↓↓↓
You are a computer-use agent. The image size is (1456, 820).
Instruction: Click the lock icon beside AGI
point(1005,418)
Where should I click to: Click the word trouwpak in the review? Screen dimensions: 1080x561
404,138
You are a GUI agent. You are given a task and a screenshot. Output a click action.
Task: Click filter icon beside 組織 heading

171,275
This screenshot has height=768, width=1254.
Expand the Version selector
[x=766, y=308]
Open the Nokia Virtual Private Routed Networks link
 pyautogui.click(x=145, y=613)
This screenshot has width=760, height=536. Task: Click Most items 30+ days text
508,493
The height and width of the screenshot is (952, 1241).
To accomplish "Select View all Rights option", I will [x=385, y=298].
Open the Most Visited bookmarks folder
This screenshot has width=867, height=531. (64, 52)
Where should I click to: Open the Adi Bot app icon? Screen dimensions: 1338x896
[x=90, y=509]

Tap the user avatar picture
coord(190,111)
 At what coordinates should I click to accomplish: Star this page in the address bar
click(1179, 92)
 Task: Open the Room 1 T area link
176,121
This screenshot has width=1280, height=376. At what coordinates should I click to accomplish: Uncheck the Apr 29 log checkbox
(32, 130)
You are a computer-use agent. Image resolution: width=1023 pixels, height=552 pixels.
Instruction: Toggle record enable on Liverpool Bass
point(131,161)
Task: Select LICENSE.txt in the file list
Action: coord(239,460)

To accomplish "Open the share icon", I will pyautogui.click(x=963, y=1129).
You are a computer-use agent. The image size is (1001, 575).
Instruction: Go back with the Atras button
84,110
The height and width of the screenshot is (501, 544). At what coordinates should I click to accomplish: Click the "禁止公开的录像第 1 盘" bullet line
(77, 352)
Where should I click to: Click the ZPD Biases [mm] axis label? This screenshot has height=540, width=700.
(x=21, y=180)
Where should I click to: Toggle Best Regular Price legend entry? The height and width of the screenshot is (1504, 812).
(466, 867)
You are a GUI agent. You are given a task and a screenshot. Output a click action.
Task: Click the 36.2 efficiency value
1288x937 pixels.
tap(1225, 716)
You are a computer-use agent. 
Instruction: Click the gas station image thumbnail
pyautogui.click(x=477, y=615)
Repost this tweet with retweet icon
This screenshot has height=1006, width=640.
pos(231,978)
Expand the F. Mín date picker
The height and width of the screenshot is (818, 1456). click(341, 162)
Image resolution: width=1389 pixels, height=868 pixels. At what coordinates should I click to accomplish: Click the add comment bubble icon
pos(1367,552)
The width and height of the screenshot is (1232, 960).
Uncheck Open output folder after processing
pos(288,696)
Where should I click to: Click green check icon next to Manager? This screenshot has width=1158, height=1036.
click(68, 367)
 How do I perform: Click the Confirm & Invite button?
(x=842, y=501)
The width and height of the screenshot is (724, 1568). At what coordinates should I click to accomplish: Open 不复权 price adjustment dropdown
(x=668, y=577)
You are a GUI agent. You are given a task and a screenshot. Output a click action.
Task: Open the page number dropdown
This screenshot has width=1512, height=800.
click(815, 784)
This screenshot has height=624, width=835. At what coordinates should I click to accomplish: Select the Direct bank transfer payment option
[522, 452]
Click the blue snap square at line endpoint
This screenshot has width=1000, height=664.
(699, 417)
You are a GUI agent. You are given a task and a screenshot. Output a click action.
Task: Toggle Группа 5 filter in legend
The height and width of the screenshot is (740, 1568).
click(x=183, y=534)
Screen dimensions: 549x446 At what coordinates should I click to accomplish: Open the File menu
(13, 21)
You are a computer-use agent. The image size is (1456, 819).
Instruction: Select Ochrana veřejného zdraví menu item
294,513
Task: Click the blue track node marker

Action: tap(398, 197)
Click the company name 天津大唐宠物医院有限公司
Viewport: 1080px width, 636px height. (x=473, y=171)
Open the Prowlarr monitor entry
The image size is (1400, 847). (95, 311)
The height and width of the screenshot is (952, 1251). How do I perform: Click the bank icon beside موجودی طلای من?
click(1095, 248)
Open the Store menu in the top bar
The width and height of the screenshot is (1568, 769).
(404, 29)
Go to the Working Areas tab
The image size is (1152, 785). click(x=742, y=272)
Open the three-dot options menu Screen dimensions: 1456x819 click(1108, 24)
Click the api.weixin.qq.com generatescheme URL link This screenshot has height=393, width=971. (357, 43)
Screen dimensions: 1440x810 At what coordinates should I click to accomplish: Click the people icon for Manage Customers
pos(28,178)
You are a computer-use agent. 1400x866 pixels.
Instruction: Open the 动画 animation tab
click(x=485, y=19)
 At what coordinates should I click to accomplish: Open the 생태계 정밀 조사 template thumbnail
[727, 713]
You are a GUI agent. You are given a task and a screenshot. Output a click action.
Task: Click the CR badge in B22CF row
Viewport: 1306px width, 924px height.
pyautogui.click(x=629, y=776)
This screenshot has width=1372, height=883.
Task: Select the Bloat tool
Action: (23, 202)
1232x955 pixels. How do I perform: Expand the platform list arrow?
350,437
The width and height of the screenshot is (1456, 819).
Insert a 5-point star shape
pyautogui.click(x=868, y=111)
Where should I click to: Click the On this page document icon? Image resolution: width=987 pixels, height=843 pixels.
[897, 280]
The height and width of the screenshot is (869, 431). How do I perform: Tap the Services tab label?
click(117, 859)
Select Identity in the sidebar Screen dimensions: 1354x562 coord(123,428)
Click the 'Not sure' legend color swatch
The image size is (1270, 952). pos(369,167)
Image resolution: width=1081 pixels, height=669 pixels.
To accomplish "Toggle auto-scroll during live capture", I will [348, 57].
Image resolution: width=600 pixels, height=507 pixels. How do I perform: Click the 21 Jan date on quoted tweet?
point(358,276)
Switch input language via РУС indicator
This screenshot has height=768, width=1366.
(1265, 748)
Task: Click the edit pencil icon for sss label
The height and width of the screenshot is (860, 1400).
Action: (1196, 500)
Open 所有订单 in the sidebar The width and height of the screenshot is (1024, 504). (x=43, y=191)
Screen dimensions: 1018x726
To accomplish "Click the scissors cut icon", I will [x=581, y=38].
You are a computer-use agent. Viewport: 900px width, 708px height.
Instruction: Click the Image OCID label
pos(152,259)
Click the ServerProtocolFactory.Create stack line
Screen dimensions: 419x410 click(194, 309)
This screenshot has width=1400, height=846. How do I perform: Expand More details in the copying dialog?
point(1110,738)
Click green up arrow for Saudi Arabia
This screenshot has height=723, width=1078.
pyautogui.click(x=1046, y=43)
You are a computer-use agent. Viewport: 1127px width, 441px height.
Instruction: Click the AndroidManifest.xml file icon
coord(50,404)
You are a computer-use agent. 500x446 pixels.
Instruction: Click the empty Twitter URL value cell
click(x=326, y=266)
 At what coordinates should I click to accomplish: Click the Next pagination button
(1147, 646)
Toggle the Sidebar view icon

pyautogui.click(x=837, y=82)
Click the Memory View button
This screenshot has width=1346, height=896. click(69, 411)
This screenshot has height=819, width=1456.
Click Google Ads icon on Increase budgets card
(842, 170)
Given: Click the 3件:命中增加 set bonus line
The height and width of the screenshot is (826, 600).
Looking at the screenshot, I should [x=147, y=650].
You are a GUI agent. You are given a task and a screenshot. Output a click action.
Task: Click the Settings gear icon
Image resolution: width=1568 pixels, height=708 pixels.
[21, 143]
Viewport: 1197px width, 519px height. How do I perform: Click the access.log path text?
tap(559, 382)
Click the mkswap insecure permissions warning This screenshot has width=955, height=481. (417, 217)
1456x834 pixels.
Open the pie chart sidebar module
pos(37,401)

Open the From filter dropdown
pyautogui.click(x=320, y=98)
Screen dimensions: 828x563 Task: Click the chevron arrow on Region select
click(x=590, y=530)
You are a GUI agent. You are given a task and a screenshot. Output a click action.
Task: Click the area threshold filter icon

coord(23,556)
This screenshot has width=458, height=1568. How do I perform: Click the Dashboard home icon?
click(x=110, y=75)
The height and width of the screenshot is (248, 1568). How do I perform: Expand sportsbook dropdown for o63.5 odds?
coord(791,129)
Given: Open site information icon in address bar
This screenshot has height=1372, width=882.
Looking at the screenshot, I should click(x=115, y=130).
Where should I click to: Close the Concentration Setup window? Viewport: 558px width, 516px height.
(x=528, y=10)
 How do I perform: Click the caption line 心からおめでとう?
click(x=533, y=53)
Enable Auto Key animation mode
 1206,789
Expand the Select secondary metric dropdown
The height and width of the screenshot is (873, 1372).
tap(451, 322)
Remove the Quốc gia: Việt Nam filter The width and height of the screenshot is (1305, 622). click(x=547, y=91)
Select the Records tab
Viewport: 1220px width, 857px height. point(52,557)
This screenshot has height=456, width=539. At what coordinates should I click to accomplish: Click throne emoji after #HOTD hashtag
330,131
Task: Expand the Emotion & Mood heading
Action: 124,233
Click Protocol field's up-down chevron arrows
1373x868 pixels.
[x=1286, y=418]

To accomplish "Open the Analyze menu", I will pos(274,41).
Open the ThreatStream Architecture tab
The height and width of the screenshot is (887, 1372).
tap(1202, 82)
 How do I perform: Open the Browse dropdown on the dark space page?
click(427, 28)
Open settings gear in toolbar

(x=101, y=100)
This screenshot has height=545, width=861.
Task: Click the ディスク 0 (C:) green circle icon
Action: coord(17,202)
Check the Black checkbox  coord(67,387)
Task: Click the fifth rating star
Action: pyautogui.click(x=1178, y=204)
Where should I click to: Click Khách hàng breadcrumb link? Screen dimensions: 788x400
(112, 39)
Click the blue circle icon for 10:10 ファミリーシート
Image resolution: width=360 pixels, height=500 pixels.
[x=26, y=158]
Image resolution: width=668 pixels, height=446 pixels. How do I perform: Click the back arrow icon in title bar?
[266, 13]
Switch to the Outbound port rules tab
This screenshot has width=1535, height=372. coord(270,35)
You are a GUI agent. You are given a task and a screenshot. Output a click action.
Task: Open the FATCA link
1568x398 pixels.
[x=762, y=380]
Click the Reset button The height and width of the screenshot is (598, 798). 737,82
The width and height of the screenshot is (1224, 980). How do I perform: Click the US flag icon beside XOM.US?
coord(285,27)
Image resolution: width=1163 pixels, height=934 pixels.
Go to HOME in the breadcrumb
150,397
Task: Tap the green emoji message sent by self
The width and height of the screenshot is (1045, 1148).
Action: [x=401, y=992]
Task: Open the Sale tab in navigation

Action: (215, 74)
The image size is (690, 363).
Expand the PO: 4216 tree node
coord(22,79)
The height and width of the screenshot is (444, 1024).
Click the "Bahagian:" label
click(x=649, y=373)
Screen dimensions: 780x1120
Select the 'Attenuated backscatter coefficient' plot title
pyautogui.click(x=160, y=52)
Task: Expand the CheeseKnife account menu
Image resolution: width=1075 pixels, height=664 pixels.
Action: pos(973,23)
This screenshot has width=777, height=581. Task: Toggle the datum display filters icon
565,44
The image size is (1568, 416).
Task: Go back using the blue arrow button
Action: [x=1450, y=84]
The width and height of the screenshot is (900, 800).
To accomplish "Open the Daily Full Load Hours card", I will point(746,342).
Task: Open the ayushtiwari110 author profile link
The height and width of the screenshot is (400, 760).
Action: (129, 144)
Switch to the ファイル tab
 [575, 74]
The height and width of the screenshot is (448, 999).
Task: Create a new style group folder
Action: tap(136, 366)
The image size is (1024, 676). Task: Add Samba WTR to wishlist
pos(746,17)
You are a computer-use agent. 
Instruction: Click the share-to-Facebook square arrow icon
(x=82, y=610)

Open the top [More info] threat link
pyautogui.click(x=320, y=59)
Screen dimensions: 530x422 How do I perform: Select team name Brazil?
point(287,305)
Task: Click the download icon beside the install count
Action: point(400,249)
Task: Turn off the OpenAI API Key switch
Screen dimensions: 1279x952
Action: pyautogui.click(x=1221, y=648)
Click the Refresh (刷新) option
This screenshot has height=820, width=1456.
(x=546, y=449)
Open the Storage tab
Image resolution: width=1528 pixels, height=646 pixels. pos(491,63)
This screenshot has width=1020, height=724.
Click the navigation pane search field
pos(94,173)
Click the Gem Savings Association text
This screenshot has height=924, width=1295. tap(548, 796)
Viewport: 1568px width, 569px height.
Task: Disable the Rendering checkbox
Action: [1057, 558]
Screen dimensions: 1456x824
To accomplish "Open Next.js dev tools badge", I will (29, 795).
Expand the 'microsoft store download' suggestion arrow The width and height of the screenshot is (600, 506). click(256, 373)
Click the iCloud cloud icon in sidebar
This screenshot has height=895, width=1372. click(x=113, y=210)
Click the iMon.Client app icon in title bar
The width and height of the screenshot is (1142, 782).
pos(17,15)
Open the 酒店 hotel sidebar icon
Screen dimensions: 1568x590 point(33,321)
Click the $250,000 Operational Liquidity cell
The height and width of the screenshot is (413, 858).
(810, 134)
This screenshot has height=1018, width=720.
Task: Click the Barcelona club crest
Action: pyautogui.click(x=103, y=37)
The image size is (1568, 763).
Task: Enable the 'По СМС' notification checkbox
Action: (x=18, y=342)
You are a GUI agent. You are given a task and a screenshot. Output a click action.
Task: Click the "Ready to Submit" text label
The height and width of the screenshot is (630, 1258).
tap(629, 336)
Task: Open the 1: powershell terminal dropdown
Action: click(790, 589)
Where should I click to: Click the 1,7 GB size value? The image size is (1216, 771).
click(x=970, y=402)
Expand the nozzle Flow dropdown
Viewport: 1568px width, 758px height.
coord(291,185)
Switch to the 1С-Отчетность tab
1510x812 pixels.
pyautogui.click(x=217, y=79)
↑↑↑
- DESCRIPTION OF THE TASK
Copy out the material word for word, from the line containing "You are a computer-use agent. 500x446 pixels." through the line containing "pos(37,401)".

- SOLUTION
You are a computer-use agent. 500x446 pixels.
Instruction: Click the empty Twitter URL value cell
click(x=326, y=266)
 At what coordinates should I click to accomplish: Click the Next pagination button
(1147, 646)
Toggle the Sidebar view icon

pyautogui.click(x=837, y=82)
Click the Memory View button
This screenshot has width=1346, height=896. click(69, 411)
This screenshot has height=819, width=1456.
Click Google Ads icon on Increase budgets card
(842, 170)
Given: Click the 3件:命中增加 set bonus line
The height and width of the screenshot is (826, 600).
Looking at the screenshot, I should [x=147, y=650].
You are a GUI agent. You are given a task and a screenshot. Output a click action.
Task: Click the Settings gear icon
Image resolution: width=1568 pixels, height=708 pixels.
[21, 143]
Viewport: 1197px width, 519px height. How do I perform: Click the access.log path text?
tap(559, 382)
Click the mkswap insecure permissions warning This screenshot has width=955, height=481. (417, 217)
1456x834 pixels.
Open the pie chart sidebar module
pos(37,401)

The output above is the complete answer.